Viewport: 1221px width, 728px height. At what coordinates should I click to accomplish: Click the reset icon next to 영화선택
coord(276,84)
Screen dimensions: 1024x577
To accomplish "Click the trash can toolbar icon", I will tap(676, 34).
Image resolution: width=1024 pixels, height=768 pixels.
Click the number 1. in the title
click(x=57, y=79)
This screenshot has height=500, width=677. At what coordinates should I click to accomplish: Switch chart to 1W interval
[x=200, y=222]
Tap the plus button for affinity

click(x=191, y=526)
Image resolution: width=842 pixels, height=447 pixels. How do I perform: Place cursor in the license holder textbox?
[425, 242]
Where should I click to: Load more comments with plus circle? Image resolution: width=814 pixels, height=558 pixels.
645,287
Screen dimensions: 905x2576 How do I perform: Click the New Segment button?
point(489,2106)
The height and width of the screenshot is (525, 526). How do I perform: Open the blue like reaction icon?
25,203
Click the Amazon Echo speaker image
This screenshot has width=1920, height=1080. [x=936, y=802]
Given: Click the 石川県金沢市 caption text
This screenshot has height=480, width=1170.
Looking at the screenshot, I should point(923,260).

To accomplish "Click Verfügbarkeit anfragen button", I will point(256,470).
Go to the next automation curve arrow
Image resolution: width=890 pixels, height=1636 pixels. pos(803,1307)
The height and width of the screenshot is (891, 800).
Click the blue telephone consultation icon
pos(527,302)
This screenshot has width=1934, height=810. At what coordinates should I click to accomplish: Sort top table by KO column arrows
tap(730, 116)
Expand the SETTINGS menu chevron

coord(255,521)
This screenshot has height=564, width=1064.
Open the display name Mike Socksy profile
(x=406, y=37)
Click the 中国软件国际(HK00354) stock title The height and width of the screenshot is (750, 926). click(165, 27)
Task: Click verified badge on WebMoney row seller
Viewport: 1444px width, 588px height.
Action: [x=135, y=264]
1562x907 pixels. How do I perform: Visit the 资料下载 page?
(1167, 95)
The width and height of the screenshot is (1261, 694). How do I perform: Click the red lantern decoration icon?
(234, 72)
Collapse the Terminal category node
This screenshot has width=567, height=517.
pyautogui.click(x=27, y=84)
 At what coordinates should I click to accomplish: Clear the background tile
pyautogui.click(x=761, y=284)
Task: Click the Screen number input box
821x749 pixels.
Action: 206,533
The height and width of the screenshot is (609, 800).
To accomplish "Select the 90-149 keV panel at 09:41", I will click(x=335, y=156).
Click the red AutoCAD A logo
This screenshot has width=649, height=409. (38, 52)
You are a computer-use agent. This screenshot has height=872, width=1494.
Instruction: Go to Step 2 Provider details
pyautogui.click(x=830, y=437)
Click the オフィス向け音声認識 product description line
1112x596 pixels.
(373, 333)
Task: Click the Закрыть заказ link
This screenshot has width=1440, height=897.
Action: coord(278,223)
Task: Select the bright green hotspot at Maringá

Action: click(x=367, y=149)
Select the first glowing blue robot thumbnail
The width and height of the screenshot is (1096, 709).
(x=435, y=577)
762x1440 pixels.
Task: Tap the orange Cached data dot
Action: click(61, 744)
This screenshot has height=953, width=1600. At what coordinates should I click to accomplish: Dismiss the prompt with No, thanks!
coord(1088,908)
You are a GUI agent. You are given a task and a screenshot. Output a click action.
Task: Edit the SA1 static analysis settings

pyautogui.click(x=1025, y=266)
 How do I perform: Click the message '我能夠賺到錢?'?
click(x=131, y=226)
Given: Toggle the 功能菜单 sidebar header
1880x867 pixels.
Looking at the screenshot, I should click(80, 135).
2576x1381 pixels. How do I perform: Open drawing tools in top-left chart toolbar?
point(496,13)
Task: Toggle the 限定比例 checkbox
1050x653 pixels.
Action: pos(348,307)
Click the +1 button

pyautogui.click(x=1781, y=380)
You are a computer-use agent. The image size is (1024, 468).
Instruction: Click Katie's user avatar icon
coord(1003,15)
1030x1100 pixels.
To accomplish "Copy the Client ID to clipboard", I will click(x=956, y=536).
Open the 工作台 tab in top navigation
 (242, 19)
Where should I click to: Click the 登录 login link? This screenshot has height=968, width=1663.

→ **TASK OBJECTIVE**
Among the lines above, some may include the string "agent"; state how many, and nothing more.

→ **EXERCISE ANSWER**
3